Friendship league members discuss body’s future in Africa


The opening session of the meeting yesterday

Two members from the international committee of the IFL – its vice-chairperson Rob Lindsley and Paul Sikizigivu – are also attending the meeting.

The two-day meeting being held at the Lungos conference room at Orion Mall was officially opened yesterday morning by Mr Lindsley in the presence of Lungos chairperson Bernard Elizabeth and chief executive Steve Lalande.

Mr Lindsley said IFL Africa has the spirit and the ability to build strong groups on the continent helped through internet networking. He called on the members to concentrate on projects that can succeed and bring differences to people’s lives in the communities.

IFL Seychelles chairperson Marie-Nella Azemia said local members are glad of the opportunity to host this meeting and warmly welcome the guests to our shores.

She said that during the two days, the working group will concentrate its discussions on the IFL development, commitment and charter its way forward in Africa.

The IFL was founded in Europe in the 1930s with the aim of promoting and spreading peace, friendship, love, charity among people of different cultures, beliefs, background and social status around the world. It also aims to encourage people around the world to get to know one another in many different ways such as through cultural exchanges, charity and voluntary activities.

“IFL is a very important NGO in today’s environment where people are suffering because of division plagued by all kinds of inhuman acts,” said Mrs Azemia.

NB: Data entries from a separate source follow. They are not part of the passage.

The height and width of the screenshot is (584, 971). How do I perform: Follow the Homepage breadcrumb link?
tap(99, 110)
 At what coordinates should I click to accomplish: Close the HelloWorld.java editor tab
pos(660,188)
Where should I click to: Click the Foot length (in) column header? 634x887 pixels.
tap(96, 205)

She noted that the IFL may be the answer if members really want to make a difference in people’s lives around the world, in Africa in particular.

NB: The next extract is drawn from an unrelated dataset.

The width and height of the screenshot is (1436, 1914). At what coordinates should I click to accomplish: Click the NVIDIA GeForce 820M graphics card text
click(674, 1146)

It is expected that at the end of the two-day discussions the working group will come up with concrete proposals as to the IFL commitments in the light of today’s challenges.

Mr Elizabeth also welcomed the guests taking part in the meeting and had words of encouragement for them.

Since it was set up here in the 1990s, IFL Seychelles has to date over 40 members and has been involved in peace, charity and voluntary activities both locally and internationally.

It has helped bring together various communities including Kenyan, Guinean, Malagasy, Nigerian and others living in Seychelles through activities organised, including a peace concert some years back.

It has also gone into communities in the region and has held charity missions to Kenya for five years now and helped Kenya, Zambia, Senegal and Malawi to set up their local chapters.

IFL Seychelles has gained much regional and international visibility through its various activities and each year it takes a delegation to the movement’s international assembly.